## Passage given:
2004: 23, 2, 8 Feb, Mar.


CRIMINAL LAW – Misappropriation – Plea – Matters for consideration – Sentence – Criminal Code s. 383 A (2)(b), Ch. No. 262.


CASES CITED:

The following cases are cited.
Wellington Belawa -v- The State [1988-89] PNGLR 496


COUNSEL:
L Rangan, for the State
M. Peter, for the Accused


08th March 2004


LENALIA, J. The prisoner pleaded guilty to one count of misappropriating a sum of K68,679.06 the property of the Lihir Management Company an offence against s. 383 A (2)(b) of the Criminal Code.


The prisoner, Benson Likius (Benson for convenience) was employed by the Lihir Management Company in the New Ireland Province as a Payroll personnel. His employment history dates back to 1990 with the company and it started in Rabaul before the twin volcanic eruptions in 1994. The State say that between 25th February 1998 and 15th November, 2000, Benson devised a scheme to commit the offence he is charged with. An ex-employee of that company Harry Toruore was terminated by the company administration on 2nd October 1997. Quite orderly, that ex-employee’s name was deleted from the company payroll.


However, Benson being a company payroll officer himself set his hands on the records and re-activated Harry’s name into the company payroll. After reactivation of Harry’s name into the system, the accused then used the monies to be paid into his Bank of South Pacific Account No. 10 000 547 21. The reactivated transactions commenced on 25th February 1998 and ended on the last pay period ending on 15th November 2000. The total amount misappropriated during that period amounted to some K68,679.06.


On perusal of all the evidence on the file, the scheme devised by the accused was that he would activate Harry Toruore’s names onto the payroll temporarily each time the payroll was run and deleted immediately after each pay period. The company payroll system accepted and allowed this practice to happen so much so that it was easy for anyone to have access then manipulate the system. When the investigating team consulted the BSP Administration in Lihir, all monies deposited into Benson’s account were generated from the Lihir Management Company salary payments. It in fact meant that the prisoner was receiving two sets of salary payments, which were paid into his two separate accounts at his banks. It is possible that such monies were paid into the same bank.

## Problem set:
**1.** In the misappropriation judgment, on what date did the company terminate Harry Toruore?
**2.** Carry the misappropriation judgment forward, starting after its last sentence.
The lines after this point come from a different source.

## Material provided:
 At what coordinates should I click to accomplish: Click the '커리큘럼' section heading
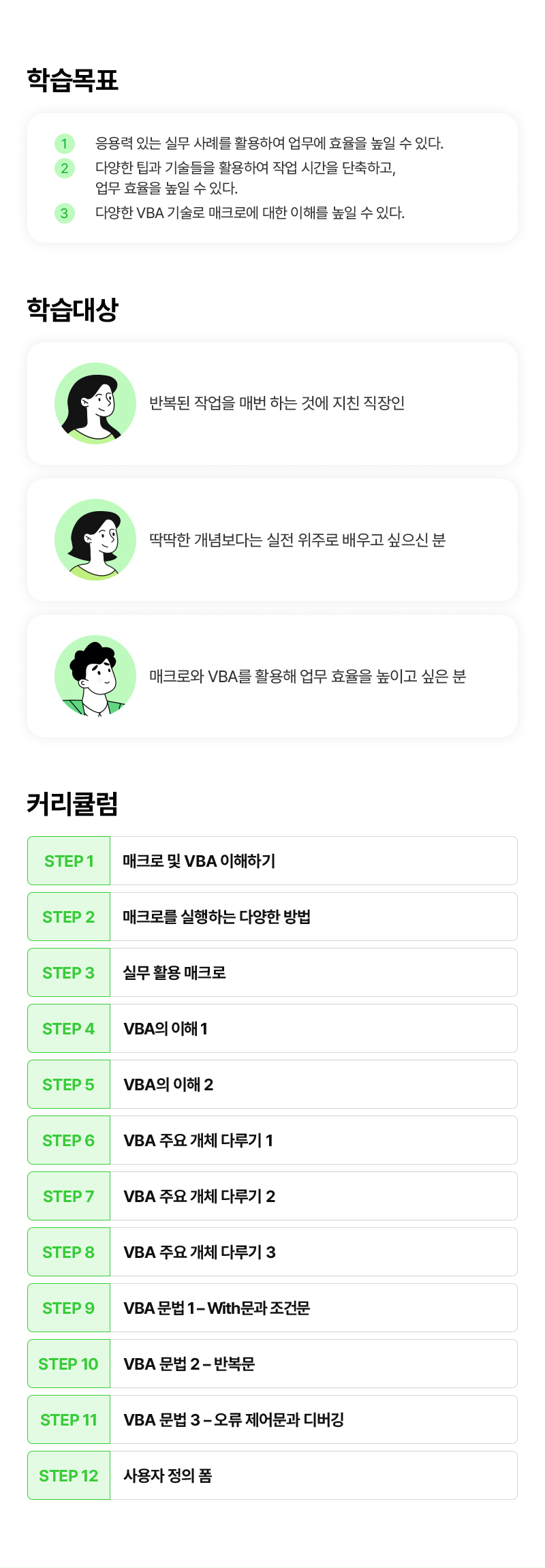click(x=72, y=804)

## Per-task answers:
**1.** On 2nd October 1997.

**2.**
When the Court requested the accused to say something in allocutus, Benson said, he commenced working with the company in 1990 and over the years, he was frustrated by the fact that his salary was never raised. A private vehicle owned by the prisoner was confiscated by his former employer. They also froze his NPF entitlements of K20, or K21,000 contributions. His personal Saving Account containing K3,000.00 and an Interest Bearing Deposit of K5,000.00 were also frozen together with other company entitlements. Even his TV and a Radio sets were also taken away by the administration in the hope to re-coupe the amounts misappropriated.


Apart from the above the prisoner said, he is very sorry for what he did and said sorry to the State, the authority he offended against and the Court. The Court accepted these factors together with his guilty plea. Mr. Peter of counsel for the accused requested an adjournment to confirm the amounts and values of the properties confiscated so as to determine how much money should the prisoner repay to the company.


Messrs Peter and Rangan addressed the Court on sentence on 2nd of this month. For the accused Mr. Peter submits that the Court ought to take into account, the accused’s guilty plea and he is a first offender married with children. He further submits the prisoner has suffered much since his termination. Amongst other matters the defence want the Court to consider is, the prisoner’s vehicle worth K34,000.00 had been confiscated by the prisoner’s former employers. His personal TV and radio sets have also been taken away by the company. The Provincial Labour Officer in Kokopo compiled a final entitlement assessment on the accused’s final entitlements and it works out to be K29,172.34. This is apart from the accused personal accounts and Interest Bearing Deposit held in BSP have also been frozen. The savings account contains over K3,000.00 in fact it is K3,682.90 and his IBD contains K5,156.06. Mr. Peter urged for a non-custodial sentence.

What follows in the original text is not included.